Note: I'd strongly recommend the Anaconda Python distribution , as it has pretty much everything you need. Also, for immediate feedback on what you're doing with Python, I've fallen in love with Jupyter Notebooks (formerly IPython Notebooks) , which you'll have as part of the Anaconda distribution, along with all the other popular Python packages for scientific work.
On the other hand, the math you absolutely need to follow along is pretty straightforward, so you can hopefully find tutorials that emphasize the applications and graphic examples of what is going on.
Ultimately, ML is a mathematical discipline. You can ask for a gentle approach that gets you to the foot of the mountain, but "if you want to learn about nature, to appreciate nature, it is necessary to understand the language that she speaks in." If you want to be more than an amateur, there's not much substitute for getting comfortable with math at the level of, say, Kevin Murphy's book.
The good news is that the required math is fairly elementary - calculus, linear algebra, probability and statistics, all freshmen or maybe sophomore-level topics - so it shouldn't be beyond reach of a motivated developer able to set aside some time to learn. MOOCs and organizing study groups with friends/co-workers can help a lot here as well.
I'm in the middle of that process right now. I only took Calc I in college and that was 20 years ago, so I have decided to work my way through a Calc sequence, Differential Equations, Linear Algebra, and Probability and Statistics through a combination of MOOCs, "X For Dummies" books, Youtube videos (hello, Gilbert Strang!), Schaum's Outlines books, Khan Academy, a mammoth stack of college maths texts that I've picked up at used book stores, and questions on stats.stackexchange.com, math.stackexchange.com, learnmath.reddit.com, etc.
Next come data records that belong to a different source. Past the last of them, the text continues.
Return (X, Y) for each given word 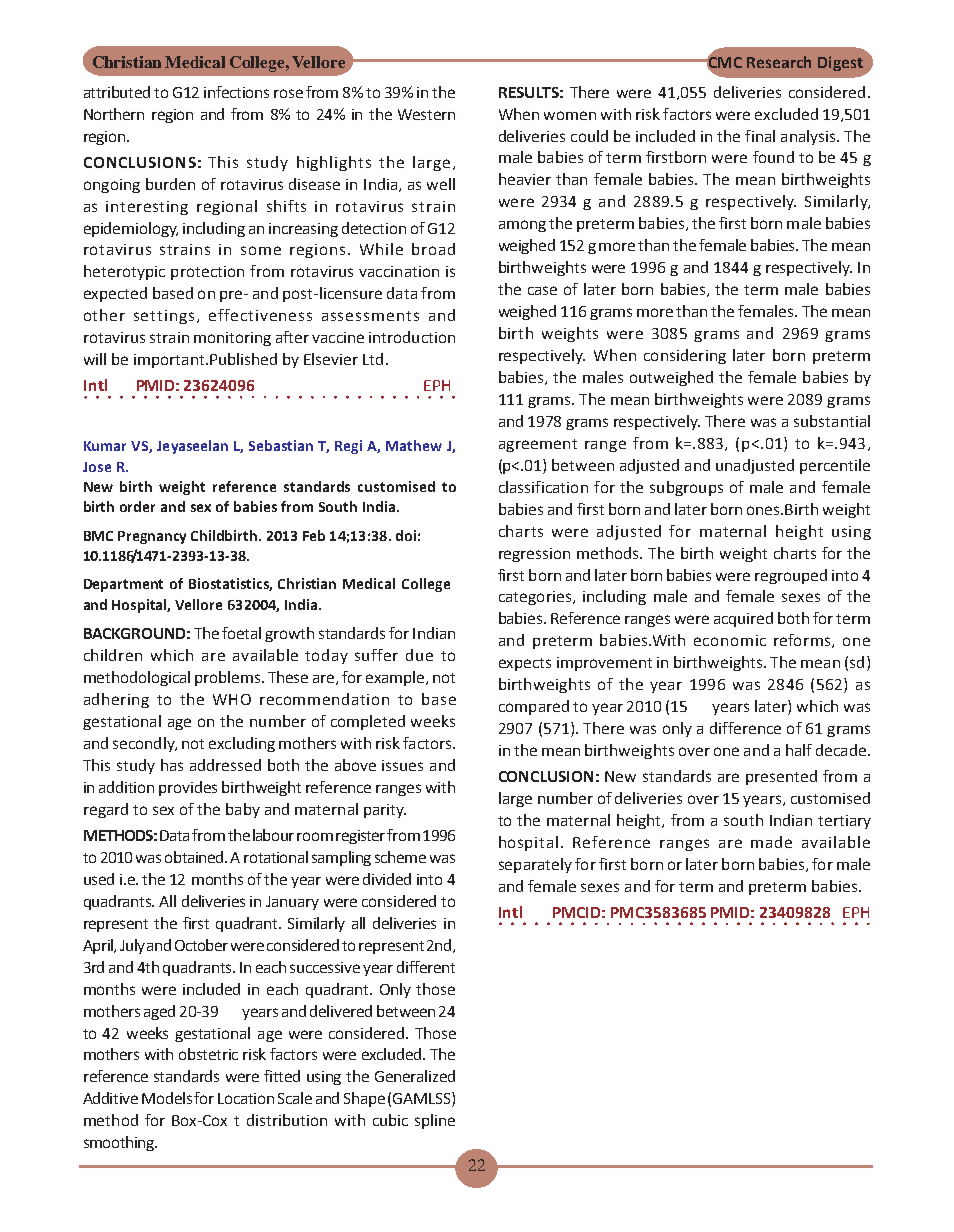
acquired (743, 619)
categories (535, 598)
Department (123, 585)
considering (685, 356)
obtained (196, 857)
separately (535, 865)
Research (779, 62)
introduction (412, 337)
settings (164, 317)
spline (435, 1121)
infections (236, 92)
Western (426, 114)
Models (168, 1098)
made (771, 842)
I'm doing the Ohio State MOOC on Calc I now on Coursera, and accompanying that with the Gilbert Strang "Highlights of Calculus" video series. So far so good. I definitely think this stuff is learnable if one is willing to put in the time and work, even without going back to taking "on campus" classes at a university.
That said, I find a lot of the introductions to the theory behind ML techniques to be very poorly written. It's often worth giving a new student a conceptual simplification before introducing a rigorous definition.
Without linear algebra and basic probability/calculus though, forget it. Luckily there's great sources to brush up on it.
If you're interested, here's a gentle book that should give you enough background:
That said, there are some graphical examples to help understand of how learning algorithms work in 2 dimensions.
1 : Mathematics in ML - proofs etc.
2 : Understanding the intuition behind ML algorithms without the requirement of higher order math?
Personally, I feel that 2 can be tackled quite easily. The core issue is that most people who teach want to stay on a "higher dimension". ;)
The neural networks chapter is tiny (but that's ok - that's not the focus) and some of the questions are really hard - but overall I've really enjoyed it.
If you speak Hebrew you can get two different professors take on how to teach the material in the book, as well as lecture notes from a total of 3 professors. That's pretty neat if there's a concept you are struggling with as a student!
EDIT: I guess the focus on the theory might help me.
I was forced to learn a massive amount in a short period of time for work, but I'd previously watched Andrew Ng's lectures, as well as majored in Math/CS. I can also generally recommend Hinton's NN lectures, Socher's Deep learning for NLP, Andrew Ng's Machine Learning, and a few books.
Top comment here whines that math is hard.